The 3MBWT was used to assess balance skills. A distance of 3 m between the front edge of a chair and the back of a cone was measured. Subjects were asked to sit in the middle of a chair with their back straight, feet flat on the floor, and both hands on their thighs. They were instructed to stand from the chair at the start of the signal, walk around the cone, return to the chair, and sit down as soon as possible. After measuring the time with a stopwatch twice, the fastest value was recorded to the nearest 0.1 s. Lower values indicate better balance skills.

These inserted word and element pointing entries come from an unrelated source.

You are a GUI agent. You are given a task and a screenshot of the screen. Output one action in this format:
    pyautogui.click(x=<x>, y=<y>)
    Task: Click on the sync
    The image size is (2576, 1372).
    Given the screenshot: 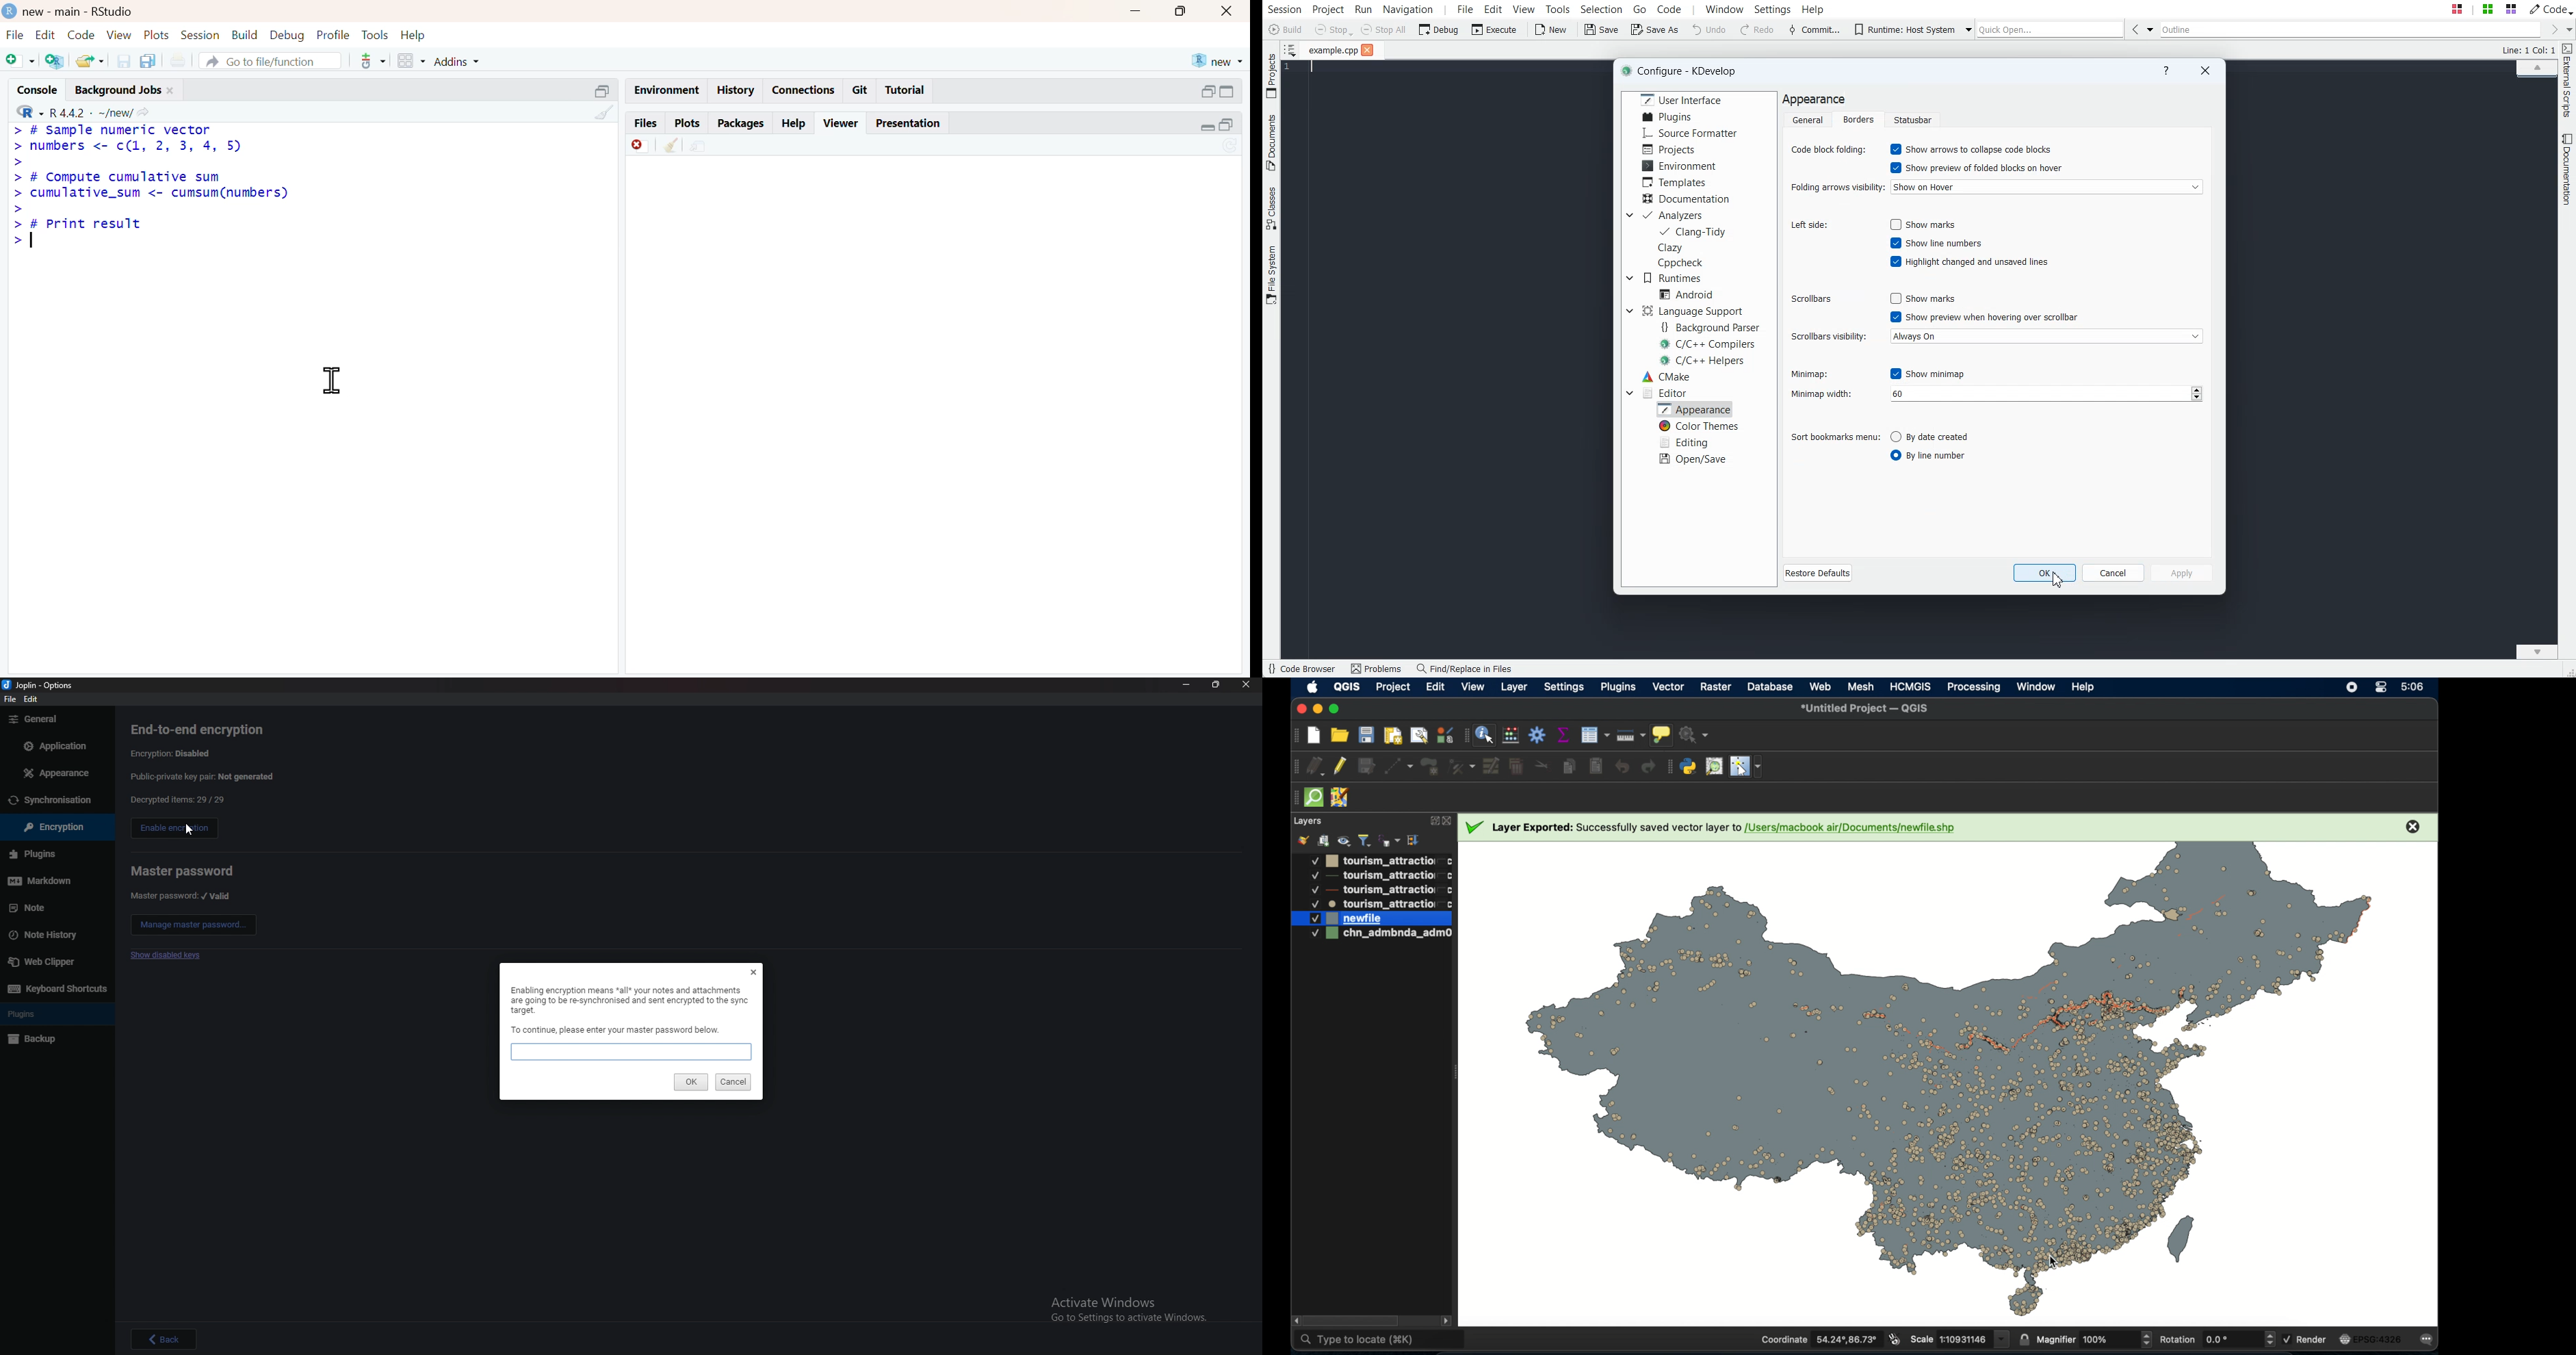 What is the action you would take?
    pyautogui.click(x=1231, y=146)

Coordination: figure-of-8 walk test (s)6

The F8WT was used to assess coordination skills and evaluate walking ability and mobility. On the floor, a rectangle (3.5 m × 1.6 m) was marked with tape on all four corners, and cones were placed on the top two vertices. A chair was located at the midpoint of the bottom side of the rectangle with its back facing the two cones, measuring 2.4 m from each cone placed. Subjects were instructed to sit on the chair with their back to the cones, then at the start signal stand and turn around the cone on the right rear side, return and sit down on the chair. After measuring the time with a stopwatch twice, the fastest value was recorded to the nearest 0.1 s. Lower values indicated better coordination skills.

Overall PF level6

After adequate measurement of PF parameters of HGS, 30CST, 6MWT/2MWT, 3MBWT, F8WT and sit-and-reach test, the participants’ overall level of PF was graded from 1st to 4th level based on the grade of each parameter. The participants were accredited as 1st when all PF parameters were ≥ 70th percentile with age-and sex-matched norms, 2nd ≥ 50th percentile, 3rd ≥ 30th percentile. If any of the six PF parameters of the subjects were < 30th percentile, they were classified into the lowest overall fitness level group.

Statistical analysis

Continuous and categorical variables were expressed as mean ± standard deviation and number (%). The demographic and anthropometric characteristics and PF parameters of the participants were analyzed using descriptive statistics. χ2-test was used to determine the difference in the proportion of overall fitness level according to sex and age groups. Relationships between HGS and other demographic and PF parameters were evaluated using Pearson’s correlation analysis. The strength of the correlation was considered poor, fair, moderately strong and very strong, if the Pearson’s correlation coefficients were 0.3, 0.3 to 0.5, 0.6 to 0.8, and > 0.8, respectively36. Multiple linear regression tests were performed to investigate the associations between HGS and other PF parameters after adjusting for age and BMI. ROC analysis was conducted to determine the optimal cut-off levels for HGS to detect the lowest overall PF, where the Youden index (sensitivity + specificity − 1) was maximized37. For multi-variated analysis, multiple logistic regression analysis was conducted to calculate the odds ratio of the lowest level of overall PF according to the HGS after adjusting for age and BMI. The groups who were younger (< 75 years), non-obese (BMI < 25 kg/m2), and with higher HGS were selected for the reference groups. For HGS, the cut-off values (< 28.0 kg for men and < 18.0 kg for women) by the Asian Working Group for Sarcopenia 2019 consensus38 were used, determined by the lowest quintile of the normative data from eight Asian cohorts39. The sensitivity and specificity to detect definite sarcopenia were 0.714 and 1.000 in men and 0.711 and 0.940 in women40. IBM SPSS (version 27; IBM Corp., Armonk, NY, USA) was used for analysis, and P-values < 0.05 were considered statistically significant.